Subsequently, aim to build mindfulness practice into your regular routine. If it still seems daunting to eat every meal in such a manner then choose one meal per week that you can eat and enjoy mindfully, or aim to eat the first few mouthfuls from each meal mindfully.
Eating should be prompted by the physiological need for nutrients, but that does not mean that the experience should not be enjoyable. It is also important that you feel better rather than worse after eating. Recognize and acknowledge your own food preferences without judgment. Be aware of any sensations relating to hunger or satiety before, during and after eating. Take regular breaks between mouthfuls to observe and consider how you feel. Are you still hungry?
If you lose concentration or overeat, take note of the physical sensations and emotions you are experiencing but do not engage in self-recrimination. Instead try to use the experience constructively to inform the choices you make in the future.
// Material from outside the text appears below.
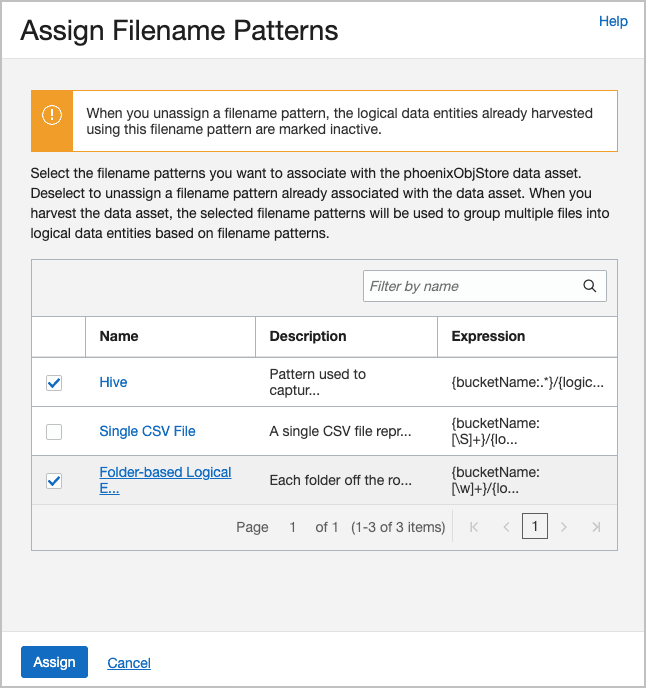Click the Description column header

pyautogui.click(x=308, y=337)
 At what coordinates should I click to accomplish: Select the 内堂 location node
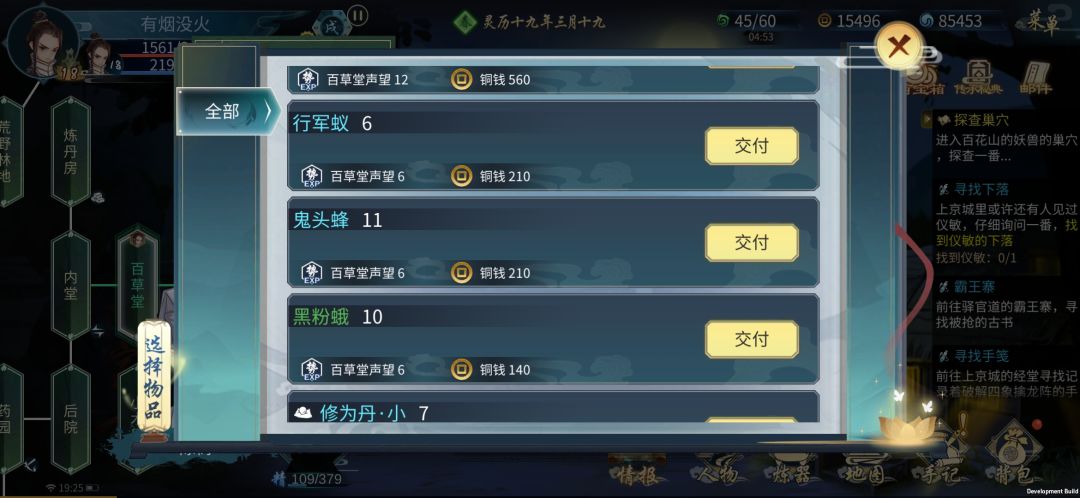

Further Suggestions and Moving Forward
If possible, eat only when you are genuinely hungry, rather than habitually or at predetermined meal times, such that food consumption is initiated and regulated by your own physical hunger and satiety cues rather than being governed by the clock. It is best to eat before strong hunger develops, as it is more difficult to eat slowly and consciously and to make healthy food choices when extremely hungry.
When serving food, take advantage of the fact that visual perception can influence consumption by using smaller plates and bowls. By preparing as many of your own meals as possible, ideally using fresh ingredients, you will have more control over portion sizes than when eating convenience food. Buying packages of food that contain individually wrapped servings can also help minimize the risk of unconsciously overeating.
Some people feel that they should always eat all the food on their plate, perhaps through the desire to avoid waste, due to social conditioning or for other reasons. This practice can override the body’s signals that satiation has been reached, and is therefore not a mindful behavior. One approach to breaking the habit is to make sure you deliberately leave a small amount of food on your plate at each meal. This can help to minimize the risk of overeating and also provides an opportunity to observe any emotions that may arise as a result of not finishing all the food in front of you.